Ehrlicher, ich meine jetzt auch mir selbst gegenüber, wäre es gewesen, die Sache hier und jetzt zu beenden. Ich kann nicht ewig so weitermachen und immer gegen mich, gegen meine eigenen Überzeugungen, Gedanken, Gefühle und Empfehlungen handeln.

Dietmar spannt seinen Schirm auf, umfasst mich ungeniert mit sattem Griff um die Taille und zieht mich mit einem kräftigen Ruck an sich heran.

Jetzt kann ich ihm endlich sagen, dass mir das viel, viel zu nahe ist, ich mich lieber an seinem Arm «einhängen» würde, anstatt so fest umschlungen nebeneinander zu laufen. Lieber werde ich durch und durch nass, überlege ich, als so nah bei ihm zu sein! Am liebsten wäre mir jedoch, ich hätte einen eigenen Schirm und wäre nun auf dem Weg nach Hause. Und zwar allein.

Der Womanizer

Im Café bestelle ich ein Eis, er möchte einen Kaffee, Kuchen, Karamellpudding und einen «Coupe Danmark»: Vanille-Eis mit heißer Schokoladensauce und Sahne. Ich sage nur so viel: Jetzt noch ein Zuckertütchen, und ich nehme Reißaus! 

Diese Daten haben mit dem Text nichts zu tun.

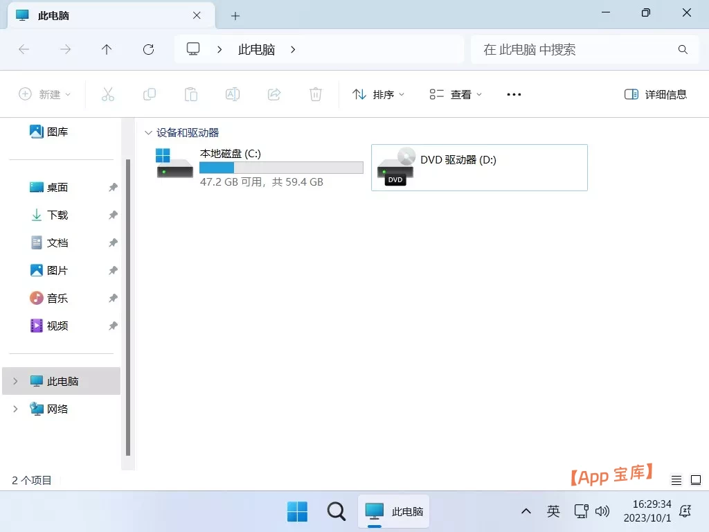Toggle the 详细信息 details pane
Image resolution: width=709 pixels, height=532 pixels.
(x=655, y=94)
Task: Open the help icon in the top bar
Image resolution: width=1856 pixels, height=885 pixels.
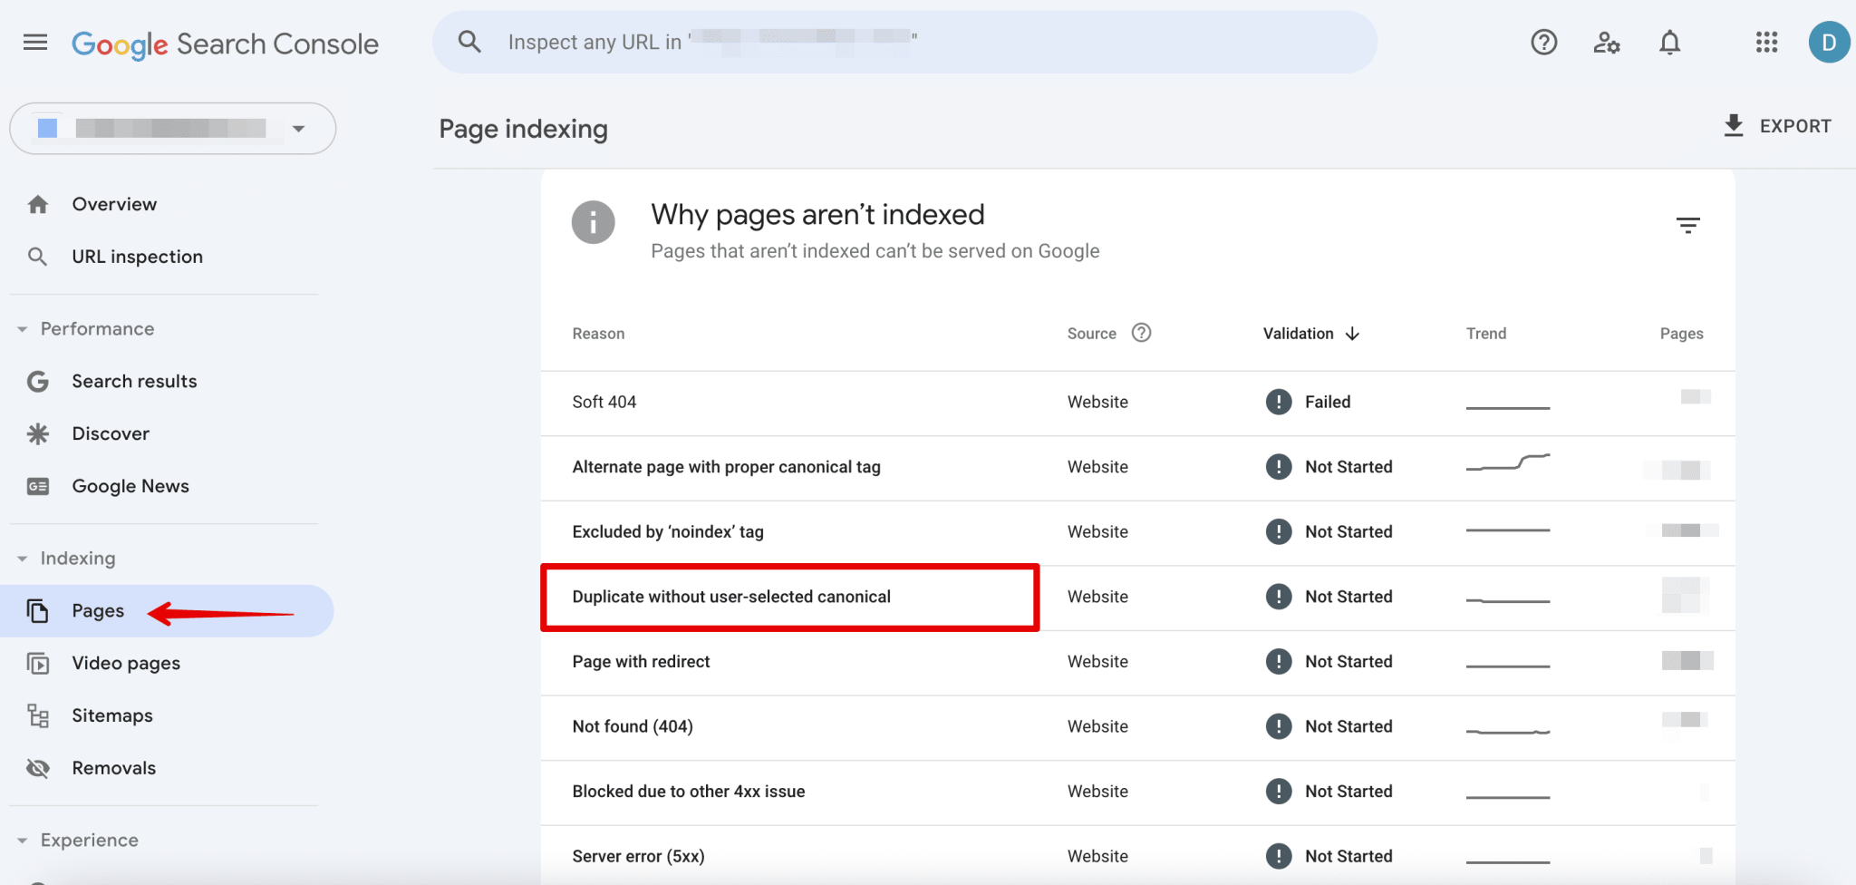Action: coord(1543,42)
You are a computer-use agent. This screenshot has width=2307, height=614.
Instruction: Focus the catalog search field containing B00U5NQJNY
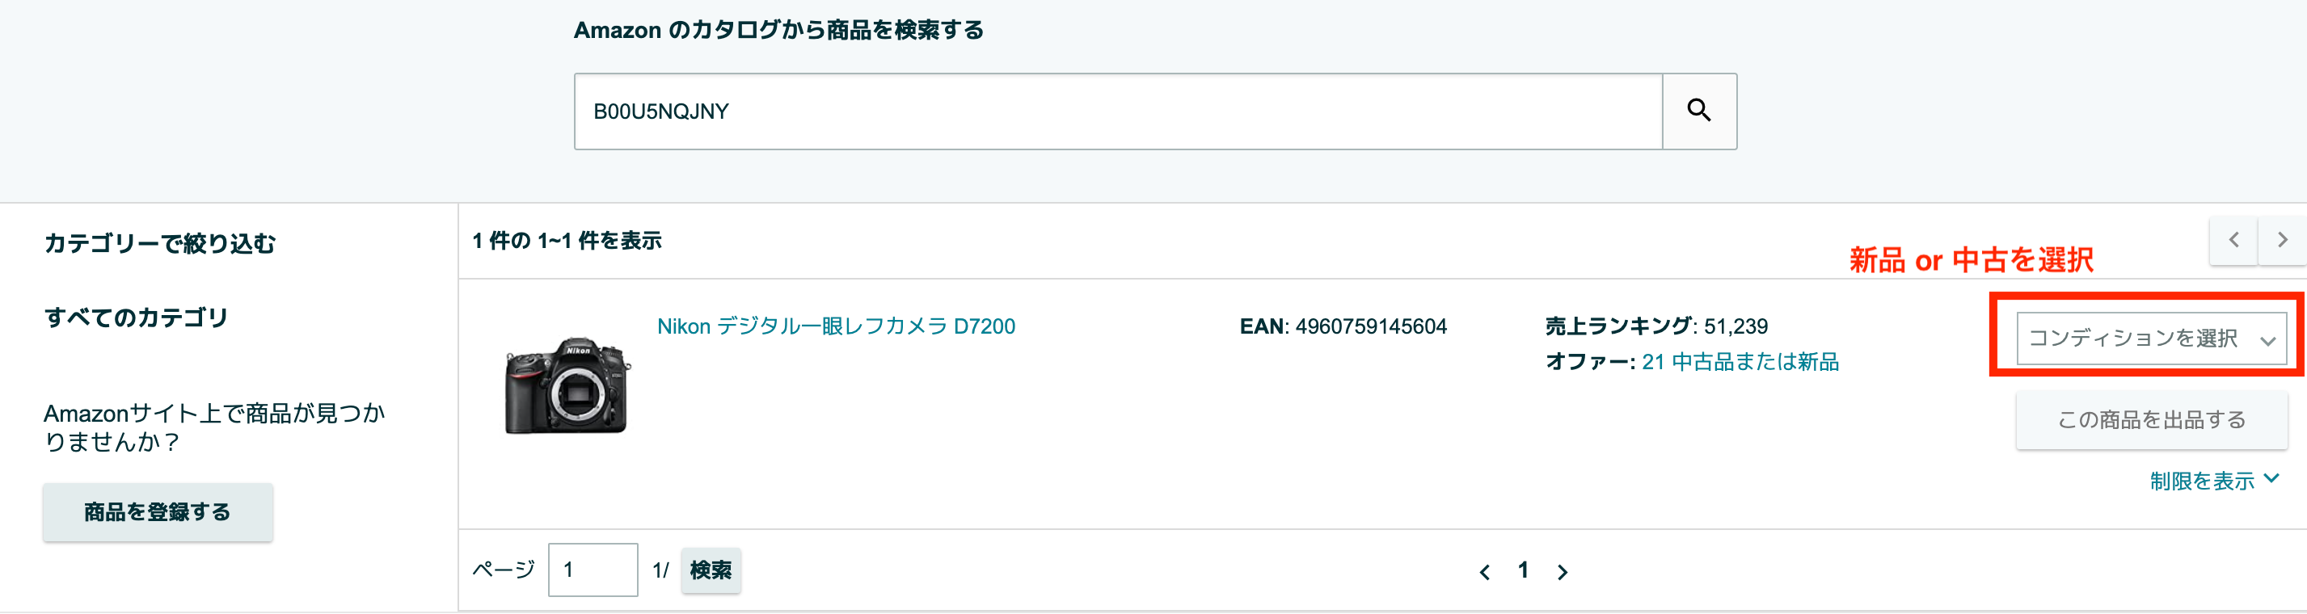(x=1118, y=111)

Er will ja noch etwas von mir erfahren. Ich darf also einige Sätze zu mir sagen, bevor es wieder losgeht mit Geschichten über seine unzähligen Errungenschaften, darunter die vielen Damen aus dem Ostblock, auf die er so anziehend wirke.

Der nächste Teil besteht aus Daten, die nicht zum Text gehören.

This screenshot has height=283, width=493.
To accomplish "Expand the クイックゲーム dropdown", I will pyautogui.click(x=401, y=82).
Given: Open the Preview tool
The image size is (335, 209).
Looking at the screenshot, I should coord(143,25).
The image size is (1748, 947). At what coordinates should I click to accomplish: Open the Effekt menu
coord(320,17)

Er muss ein richtiger «Womanizer» sein, wenn man ihm so zuhört. Er kriege ein Angebot nach dem anderen. Aber jetzt würde er gerne wieder eine Frau aus der deutschsprachigen Welt haben. Und darum fragt er mich, wie es «mit uns» aussehen könnte.

Ich lasse ihm den Vortritt: «Sag doch du zuerst!»

«Ja», meint er da, «ich könnte mir durchaus vorstellen, dass das etwas mit uns geben könnte.» Auch wenn er mich heute noch nicht näher kennenlernen konnte, «weil du doch eher zurückhaltend warst mit Erzählen», möchte er unbedingt noch viel mehr erfahren von mir. Ich sei äußerlich wie innerlich absolut «sein Geschmack», wenn ich mich dezent kleide und nicht geschminkt sei. Die Tattoos würden auch nicht allzu sehr stören.

«Na, da bin ich aber froh!»

Ich muss seine Offerte leider ablehnen, mein Geschmack ist er nicht. So nett, wie ich immer bin, umschreibe ich, weshalb aus uns nichts wird. (Meine Söhne würden sagen: Ich rede es schön). Ich sage ihm, dass er noch viel zu sehr an seiner Vergangenheit hängt. Und dass er permanent von seiner potenziellen rumänischen Partnerin gesprochen hat, die eventuell schwanger ist. Das zeigt mir, dass er die Vergangenheit noch gar nicht abgehakt, geschweige denn verarbeitet hat. Er würde sofort wieder zu ihr gehen, würde sie auch nur mit den Fingern schnipsen.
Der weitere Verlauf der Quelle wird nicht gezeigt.